Agreed - I wasn't criticizing AI safety here, I was talking about the conceptual models that people outside of AI safety have - as was mentioned in several other comments. So my point was about what people outside of AI safety think about when talking about ML models, trying to correct a broken mental model.
 

So, I disagree that evals and red teaming in application to AI are "meaningless" because there are no standards. 

I did not say anything about evals and red teaming in application to AI, other than in comments where I said I think they are a great idea. And the fact that they are happening very clearly implies that there is some possibility that the models perform poorly, which, again, was the point.

You seem to try to import quite an outdated understanding of safety and reliability engineering. 

Perhaps it's outdated, but it is the understanding which engineers who I have spoken to who work on reliability and systems engineering actually have, and it matches research I did on resilience most of a decade ago, e.g. this. And I agree that there is discussion in both older and more recent journal articles about how some firms do things in various ways that might be an improvement, but it's not the standard. And even when doing agile systems engineering, use cases more often supplement or exist alongside requirements, they don't replace them. Though terminology in this domain is so far from standardized that you'd need to talk about a specific company, or even a specific project's process and definitions to have a more meaningful discussion.

Standards are impossible in the case of AI, but they are also unnecessary, as was evidenced by the experience in various domains of engineering, where the presence of standards doesn't "save" one from drifting into failures.

I don't disagree with the conclusion, but the logic here simply doesn't work to prove anything. It implies that standards are insufficient, not that they are not necessary.

Ok, in this passage:

In engineering and design, there is a process that includes, among other stages, specification, creation, verification and validation, and deployment. Verification and validation are where most people focus when thinking about safety - can we make sure the system performs correctly? I think this is a conceptual error that I want to address.

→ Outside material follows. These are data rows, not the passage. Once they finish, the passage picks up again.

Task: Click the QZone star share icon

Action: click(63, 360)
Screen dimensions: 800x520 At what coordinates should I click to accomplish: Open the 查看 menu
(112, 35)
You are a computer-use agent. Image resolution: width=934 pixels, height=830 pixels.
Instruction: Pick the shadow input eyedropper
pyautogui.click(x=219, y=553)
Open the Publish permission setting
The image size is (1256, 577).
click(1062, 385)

It seems that you put the first two sentences "in the mouth of people outside of AI safety", and they describe some conceptual error, while the third sentence is "yours". However, I don't understand what exactly is the error you are trying to correct because the first sentence is uncontroversial, and the second sentence is a question, so I don't understand what (erroneous) idea does it express. It's really unclear what you are trying to say here.

I did not say anything about evals and red teaming in application to AI, other than in comments where I said I think they are a great idea.

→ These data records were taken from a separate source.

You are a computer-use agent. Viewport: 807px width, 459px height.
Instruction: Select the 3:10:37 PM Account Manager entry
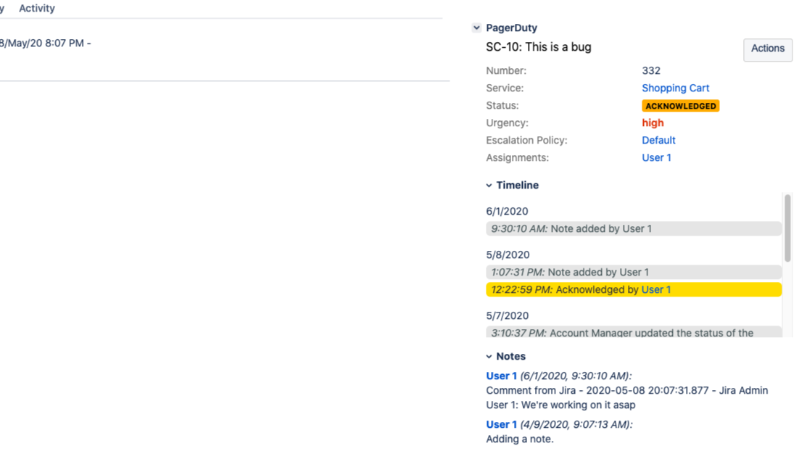pos(633,333)
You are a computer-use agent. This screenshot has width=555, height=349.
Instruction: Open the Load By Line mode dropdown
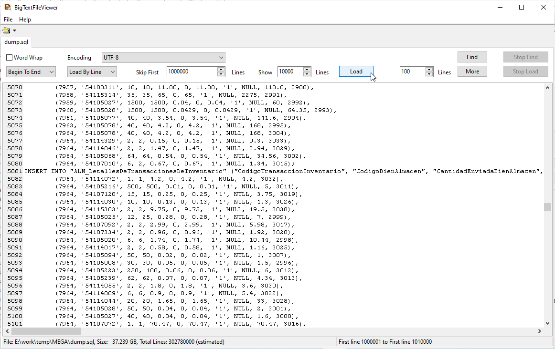tap(113, 72)
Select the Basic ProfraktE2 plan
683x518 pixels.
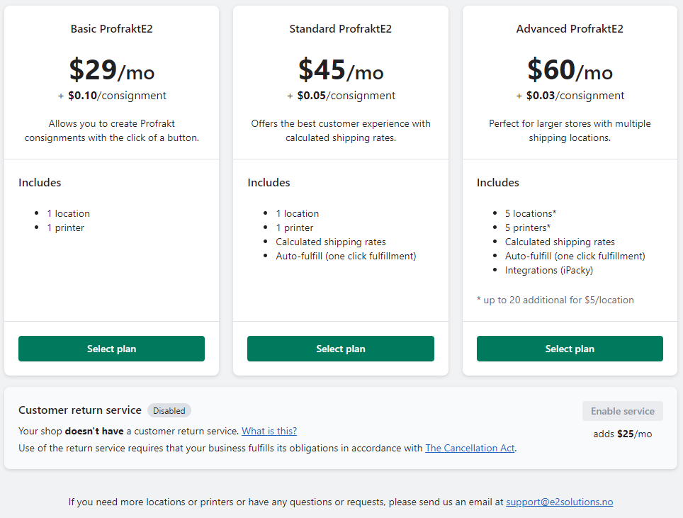coord(111,349)
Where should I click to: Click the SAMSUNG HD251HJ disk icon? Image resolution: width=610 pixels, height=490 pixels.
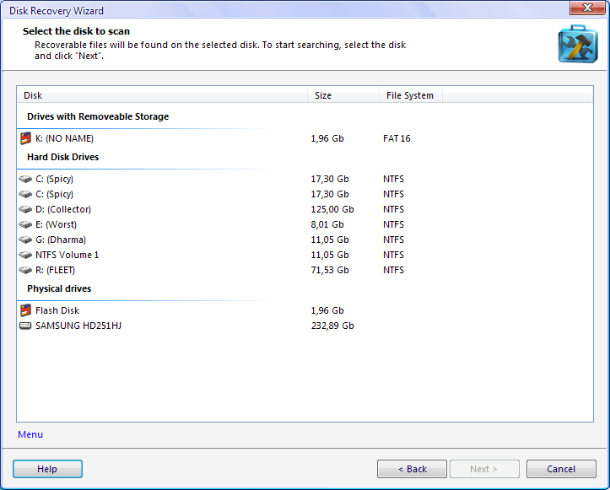point(25,326)
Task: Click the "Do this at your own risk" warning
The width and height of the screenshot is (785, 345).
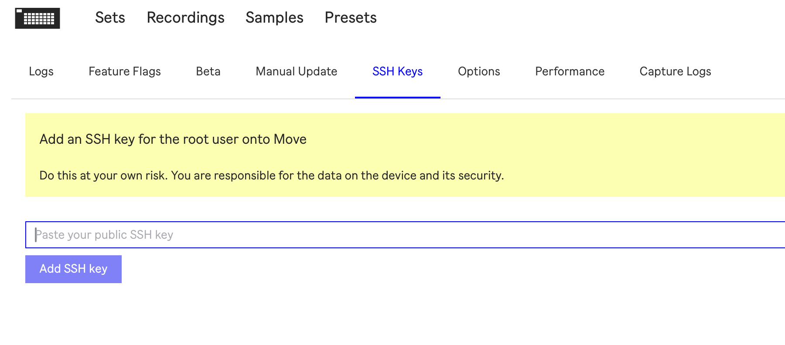Action: point(271,176)
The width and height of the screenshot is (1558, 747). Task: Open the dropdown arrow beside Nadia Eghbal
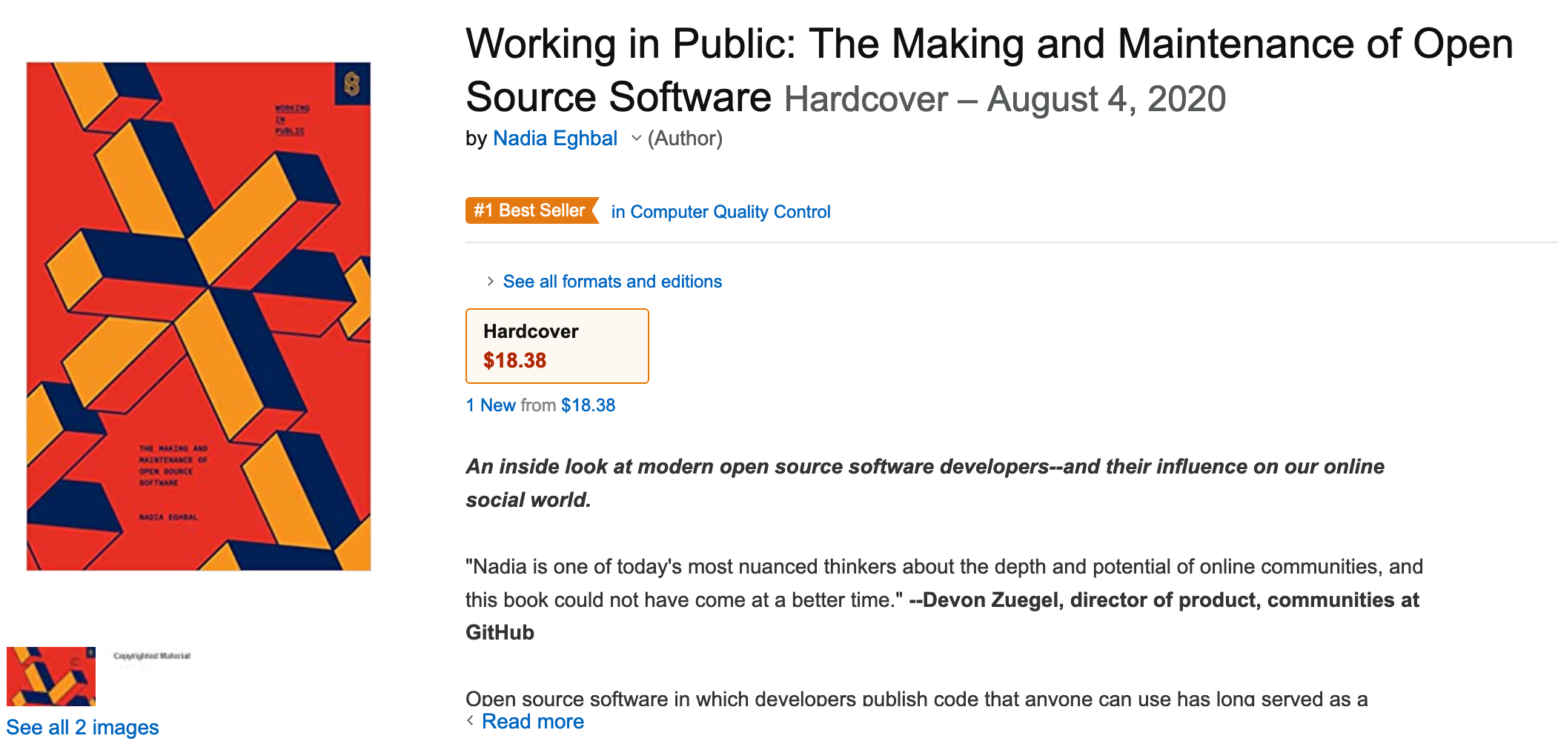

I don't understand how else to interpret the sentence from the post "If we lack a standard for safety, ideally one where there is consensus that it is sufficient for a specific application, then exploration or verification of the safety of a machine learning model is meaningless.", because to me, evals and red teaming are "exploration and verification of the safety of a machine learning model" (unless you want to say that the word "verification" cannot apply if there are no standards, but then just replace it with "checking"). So, again, I'm very confused about what you are trying to say :(

Perhaps it's outdated, but it is the understanding which engineers who I have spoken to who work on reliability and systems engineering actually have, and it matches research I did on resilience most of a decade ago, e.g. this.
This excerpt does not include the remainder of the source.